Print out the data that follows exactly, character for character, apart from the pictures.

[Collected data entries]
___

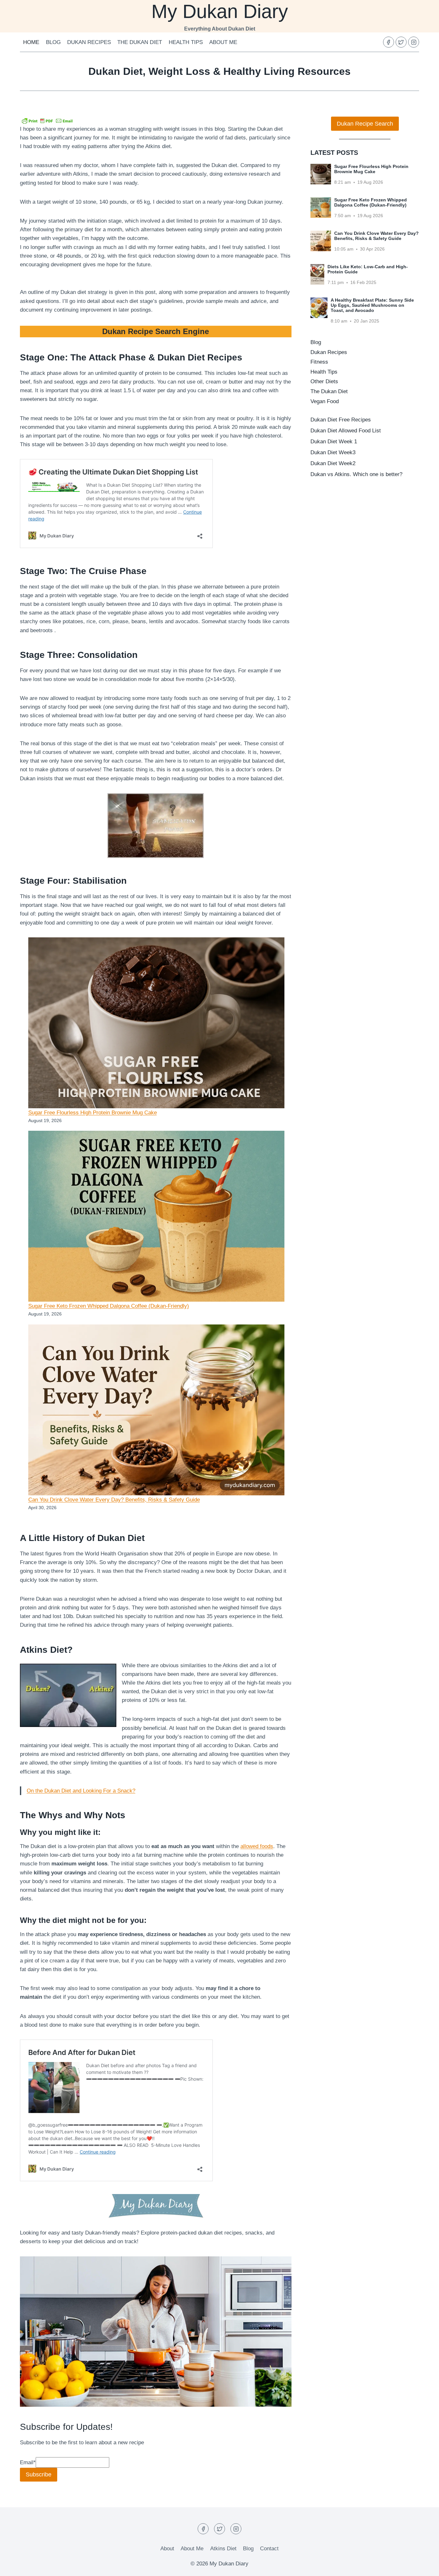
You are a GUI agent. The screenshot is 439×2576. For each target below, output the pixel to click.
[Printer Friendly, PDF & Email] (47, 120)
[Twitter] (401, 42)
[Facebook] (388, 42)
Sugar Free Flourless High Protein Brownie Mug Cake (92, 1113)
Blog (53, 42)
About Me (223, 42)
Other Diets (324, 381)
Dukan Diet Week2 (332, 463)
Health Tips (186, 42)
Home (31, 42)
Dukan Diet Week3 (332, 452)
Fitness (319, 362)
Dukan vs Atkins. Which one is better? (356, 474)
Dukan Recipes (89, 42)
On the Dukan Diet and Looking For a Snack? (81, 1791)
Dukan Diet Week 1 (333, 441)
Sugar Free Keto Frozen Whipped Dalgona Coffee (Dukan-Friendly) (108, 1306)
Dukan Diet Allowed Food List (345, 431)
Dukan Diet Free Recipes (340, 420)
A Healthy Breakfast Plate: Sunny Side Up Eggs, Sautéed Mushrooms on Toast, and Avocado (372, 305)
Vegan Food (324, 401)
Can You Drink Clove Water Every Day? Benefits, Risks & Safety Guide (114, 1500)
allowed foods (256, 1846)
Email (28, 2462)
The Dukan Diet (139, 42)
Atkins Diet (223, 2548)
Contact (269, 2548)
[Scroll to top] (422, 2566)
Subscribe (38, 2474)
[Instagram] (413, 42)
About (167, 2548)
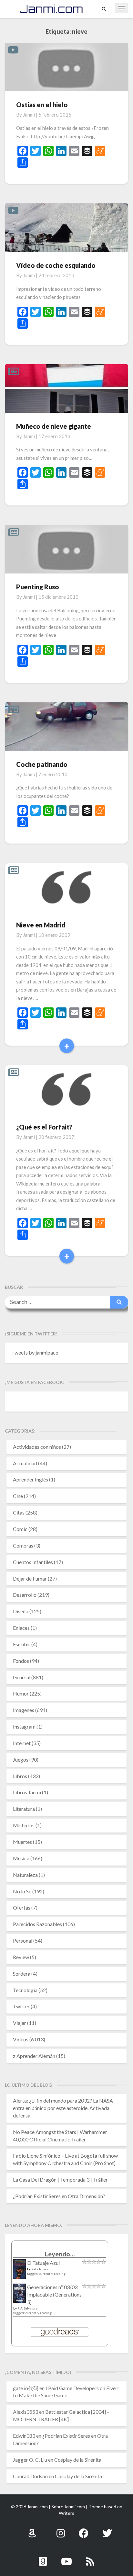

___

## Your solution
You are a GUI agent. The screenshot is 439×2576. For each target below, output the pixel to click.
[Printer Friendly, PDF & Email] (47, 120)
[Twitter] (401, 42)
[Facebook] (388, 42)
Sugar Free Flourless High Protein Brownie Mug Cake (92, 1113)
Blog (53, 42)
About Me (223, 42)
Other Diets (324, 381)
Dukan Diet Week2 (332, 463)
Health Tips (186, 42)
Home (31, 42)
Dukan Diet Week3 (332, 452)
Fitness (319, 362)
Dukan vs Atkins. Which one is better? (356, 474)
Dukan Recipes (89, 42)
On the Dukan Diet and Looking For a Snack? (81, 1791)
Dukan Diet Week 1 (333, 441)
Sugar Free Keto Frozen Whipped Dalgona Coffee (Dukan-Friendly) (108, 1306)
Dukan Diet Allowed Food List (345, 431)
Dukan Diet Free Recipes (340, 420)
A Healthy Breakfast Plate: Sunny Side Up Eggs, Sautéed Mushrooms on Toast, and Avocado (372, 305)
Vegan Food (324, 401)
Can You Drink Clove Water Every Day? Benefits, Risks & Safety Guide (114, 1500)
allowed foods (256, 1846)
Email (28, 2462)
The Dukan Diet (139, 42)
Atkins Diet (223, 2548)
Contact (269, 2548)
[Scroll to top] (422, 2566)
Subscribe (38, 2474)
[Instagram] (413, 42)
About (167, 2548)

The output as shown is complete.